Chodziłam z świetnym chłopakiem. Pewnego razu na dyskotece nie zajmował sie mną, tylko starszymi dziewczynami, a na zerwanie nie zareagował. Brakuje mi go! Prosiłam o powrót, ale on nie chce. Zrozpaczona 12-latka
Z tej stuacji jasno wynika, że on nie darzył Cię żadnym uczuciem. Bardzo, bardzo rzadko chłopcy w tym wieku są zdolni do prawdziwego chodzenia! Oni się tylk bawią, szukają przyjemności, proszą o chodzenie, by zobaczyć, na czym to polega. Sądzę, że u Ciebie to też nie milość, tylko naśladowanie starszej młodzieży i szukanie przyjemności, sposób na dowartościowanie się i miłe spędzanie czasu.
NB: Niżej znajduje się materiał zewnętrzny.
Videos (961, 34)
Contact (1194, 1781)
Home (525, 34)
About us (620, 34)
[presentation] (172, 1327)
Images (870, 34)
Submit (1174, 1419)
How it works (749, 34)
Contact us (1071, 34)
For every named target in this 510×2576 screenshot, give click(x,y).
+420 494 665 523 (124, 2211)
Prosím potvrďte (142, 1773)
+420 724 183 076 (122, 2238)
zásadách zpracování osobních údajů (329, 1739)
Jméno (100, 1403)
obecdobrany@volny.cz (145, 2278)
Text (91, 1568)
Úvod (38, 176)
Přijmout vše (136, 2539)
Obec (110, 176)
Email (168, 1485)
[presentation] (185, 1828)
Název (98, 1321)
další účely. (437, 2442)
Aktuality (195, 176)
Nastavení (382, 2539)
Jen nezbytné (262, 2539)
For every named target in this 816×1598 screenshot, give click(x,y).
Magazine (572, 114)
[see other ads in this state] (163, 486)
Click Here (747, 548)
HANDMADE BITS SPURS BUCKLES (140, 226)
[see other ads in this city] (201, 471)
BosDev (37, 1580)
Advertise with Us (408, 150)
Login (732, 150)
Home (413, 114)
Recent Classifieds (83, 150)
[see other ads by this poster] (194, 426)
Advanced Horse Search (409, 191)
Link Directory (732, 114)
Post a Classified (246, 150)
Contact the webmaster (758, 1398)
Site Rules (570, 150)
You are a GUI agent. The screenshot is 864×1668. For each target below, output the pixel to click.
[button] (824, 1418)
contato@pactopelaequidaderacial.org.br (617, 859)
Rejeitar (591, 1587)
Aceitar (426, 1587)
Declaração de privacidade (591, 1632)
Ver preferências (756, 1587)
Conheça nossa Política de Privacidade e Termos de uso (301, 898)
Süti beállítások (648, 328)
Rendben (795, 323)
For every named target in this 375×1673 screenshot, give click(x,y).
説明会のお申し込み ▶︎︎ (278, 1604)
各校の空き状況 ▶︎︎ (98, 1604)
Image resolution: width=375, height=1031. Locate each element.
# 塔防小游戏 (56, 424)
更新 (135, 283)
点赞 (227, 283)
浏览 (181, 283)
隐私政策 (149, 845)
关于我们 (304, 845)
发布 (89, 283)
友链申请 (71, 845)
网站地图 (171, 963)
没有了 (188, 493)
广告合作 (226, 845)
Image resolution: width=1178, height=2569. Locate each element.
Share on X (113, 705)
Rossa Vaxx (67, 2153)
Ten kolega z Toba trochę chodził, ale zrozumiał, że on woli zaczepiać inne dziewczyny,żartować, flirtować. Chłopak w tym wieku nie chce być już na zawsze z jedną koleżanką. To go nudzi.
Rozumiem, że Ci smutno, przykro, że chciałabyś znowu być z nim, ale to jest niemożliwe, jeśli on nie będzie tego chciał.
Musi być dwoje chcętnych, by coś się udało.
Jakoś przetrzymasz ten ciężki czas. Rany się zagoją, Ty go już więcej nie proś, tylko dbaj o siebie, bądź wesoła, ciesz się życiem, nie zgun poczucia humoru. Niech chłopak nie będzie w centrum Twoich myśli. Otrząśnij się z rozpaczy, tylko weź się w garść, rzuć się w wir jakiejś pracy, działania.